Image files are kept on the server at /var/www/images/. To load an image, the application adds the requested filename (filename value) to the specified path. In our case, the application will read the file at /var/www/images/218.png.

An attacker can use the following request to get an arbitrary file:

https://website.com/loadImage?filename=../../../etc/passwd

The application will read the file at /var/www/images/../../../etc/passwd.

../ is a step up to the next level. Three consequent steps up from /var/www/images/ will lead to the root directory. Thus, the application will read the /etc/passwd file.

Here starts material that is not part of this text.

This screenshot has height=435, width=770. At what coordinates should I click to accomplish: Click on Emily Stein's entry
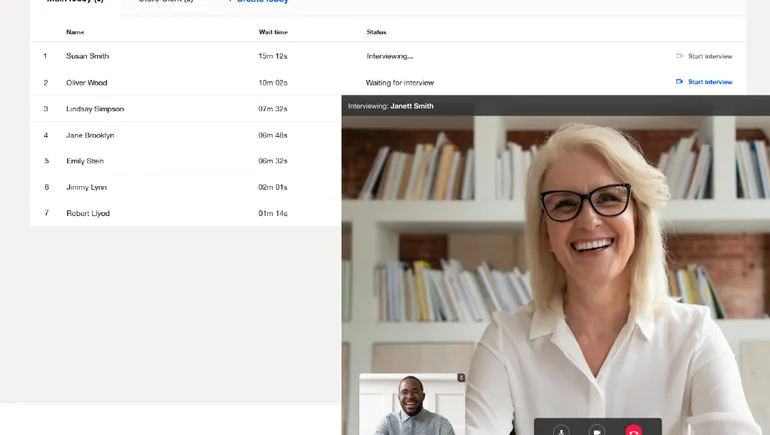tap(85, 161)
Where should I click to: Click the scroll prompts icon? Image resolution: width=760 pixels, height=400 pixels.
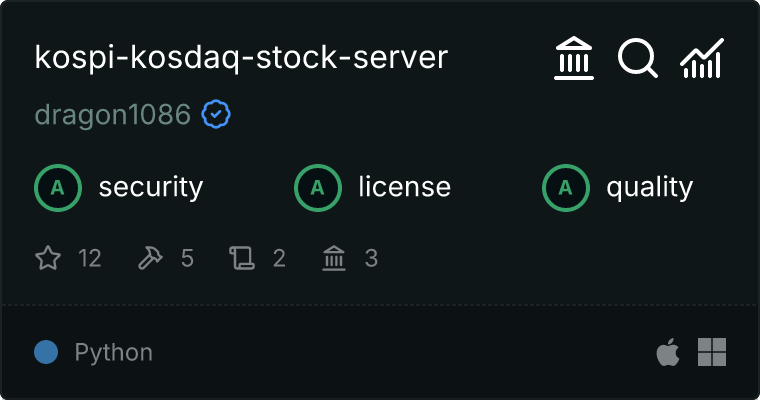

NB! Sometimes a vulnerable application may encode the symbol / as %2f. Thus, the request may look like the following /..%2f..%2f..%2f..%2fetc%2fpasswd

Example of vulnerable code (1):

return file_get_contens($_GET['filename']);

This vulnerability can be found when:

  • ZIP archives are unpacked
  • dynamic content is loaded to a page
  • symlink is processed
  • PATH parameter is processed by the web server or proxying requests
  • downloading attachments stored in file systems

Another example

Directory traversal often happens when ZIP archives are processed. A ZIP archive has a certain structure. Simply put, it has file names and compressed data. When working with an archive, a programmer reads records from it one by one and unpacks it to a specified directory. Here’s an example of code that processes ZIP archives:

$zip = zip_open($uploadfile);
if ($zip) {
while ($zip_entry = zip_read($zip)) {
if (zip_entry_open($zip, $zip_entry)) {
file_put_contents(zip_entry_name($zip_entry),zip_entry_read($zip_entry));
zip_entry_close($zip_entry);
}
}
zip_close($zip);
}

Note that zip_entry_name($zip_entry) gets from the archive a file name which has to be unpacked. The vulnerability comes from the fact that the header of ZIP can contain any value because it’s a simple string, for example ../../../test. Unpacking a file with this name will result in a vulnerability.

However, this cannot be achieved with regular tools. There are utilities that allow creating an archive with the symbols that will land you in the root directory. You can read more about the ZIPSlip vulnerability following a link at the end of this article (see Useful links).

Fixes and prevention

The surefire way to prevent vulnerability is to avoid user input being transferred to the API of a file system. To prevent attacks, two security levels should be implemented:

  • User input validation before processing. It is necessary to check that user input contains only acceptable values, for example, letters and digits.
  • After validation, the application must add the input to the base directory and use API of the file system to canonicalize paths. A canonicalized path must start with a correct/expected base directory.
File file = new File(BASE_DIRECTORY, userInput);
if (file.getCanonicalPath().startsWith(BASE_DIRECTORY)) {
// process file
}

Incorrect fix

Let’s consider a vulnerability in the Voyager admin panel.

public function assets(Request $request)
{
$path = str_start(str_replace(['../', './'], '',urldecode($request->path)), '/');
$path = base_path('vendor/tcg/voyager/publishable/assets'.$path);
if (File::exists($path)) {
.....
}

Look at this string:

str_replace(['../', './'], '',urldecode($request->path))

It enables sequential filtering of the file name: first, for ../, and then ./. Let’s see what happens if we submit .....///test as a file name:

  1. str_replace(['../'],'', ".....///test") = "...//test
  2. str_replace(['./'],'', "...//test") = "../test

Thus, we still managed to send a combination that results in directory traversal.